Yes, I couldn’t find the parameter -Delastic.apm.cpu_count=2
in Elastic either. I think the issue is that the Elastic Java Agent has misinterpreted the number of cores on my host machine, causing the CPU percentage to always appear high. So, I asked ChatGPT about how to configure it :D, and it provided me with that parameter—most likely, it just made it up.

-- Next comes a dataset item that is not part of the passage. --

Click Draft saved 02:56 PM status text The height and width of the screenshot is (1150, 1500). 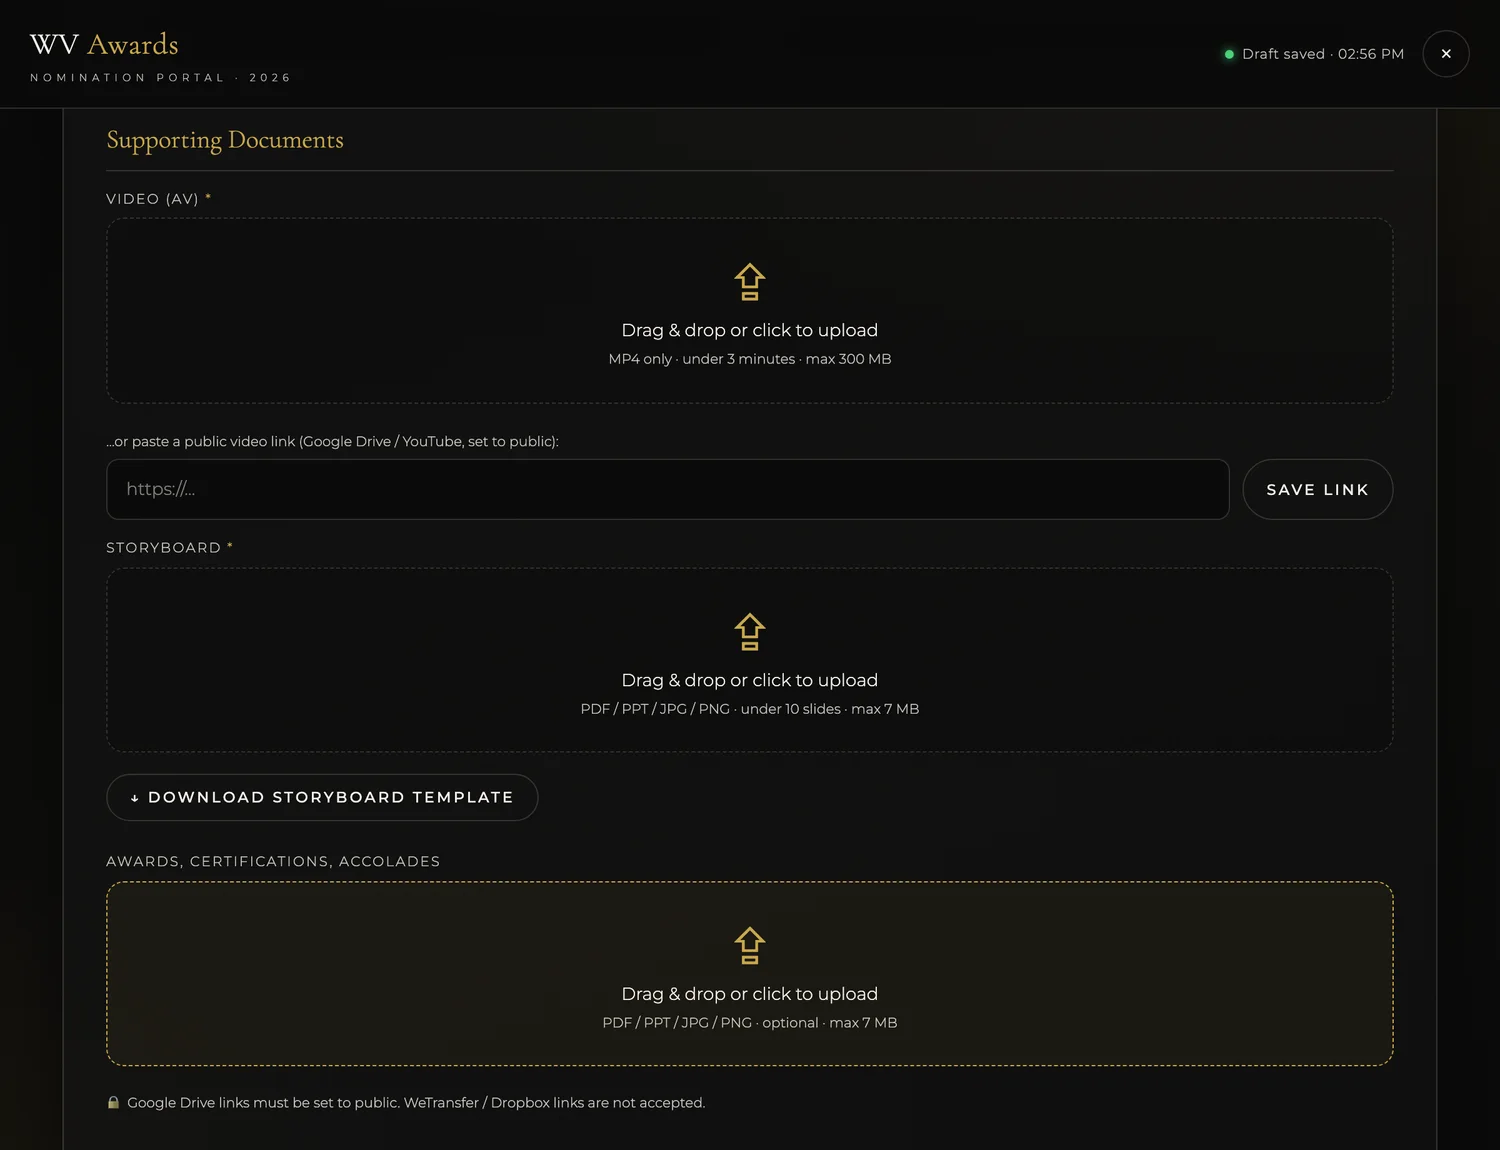[x=1323, y=54]
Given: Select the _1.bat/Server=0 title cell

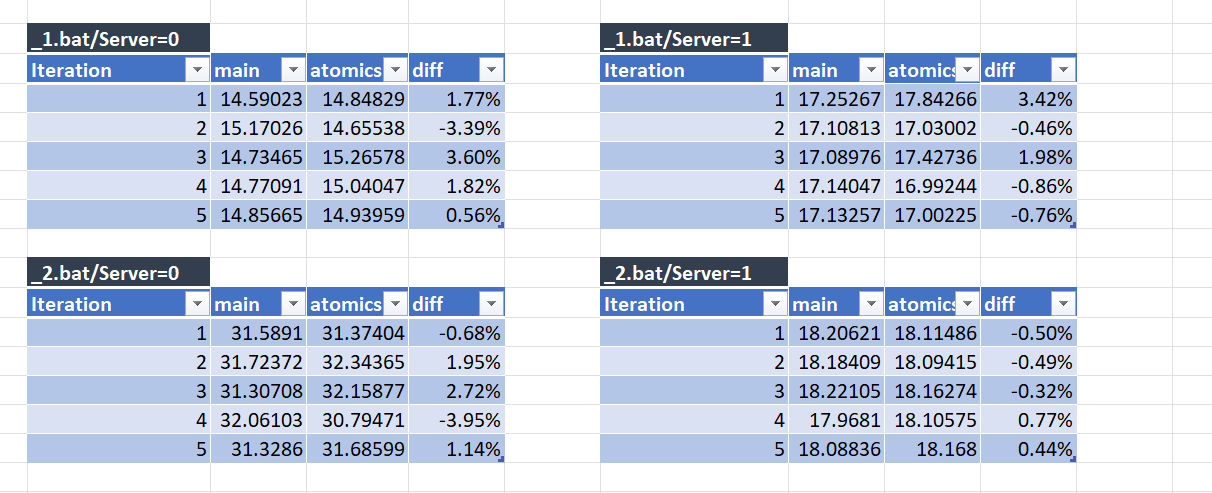Looking at the screenshot, I should [119, 38].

Besides that, regarding your second point, I have correctly configured the data to be sent to my Elastic APM server, as you can see in the screenshot below:
The system.cpu.total.norm.pct
metric is captured from the JMX interface OperatingSystemMXBean.getSystemCpuLoad
, as I see that you have configured settings to connect to the remote JMX interface, can you try to see what is the actual value of this MBean attribute with a tool like jconsole or visualvm ?
If the value read through JMX is consistent with what the agent reports, then it means the problem is in the JVM, what version are you using ? There has been quite a few bugs in this area, in particular when running in containers.
I checked the CPU usage through JConsole, and it appears to be at a normal level, which is different from what Elastic shows (always 100% CPU usage). What could be causing this issue?
Hi,
Maybe you could try updating to the latest agent version to see if that makes a difference here. If that's still an issue we will need to investigate further.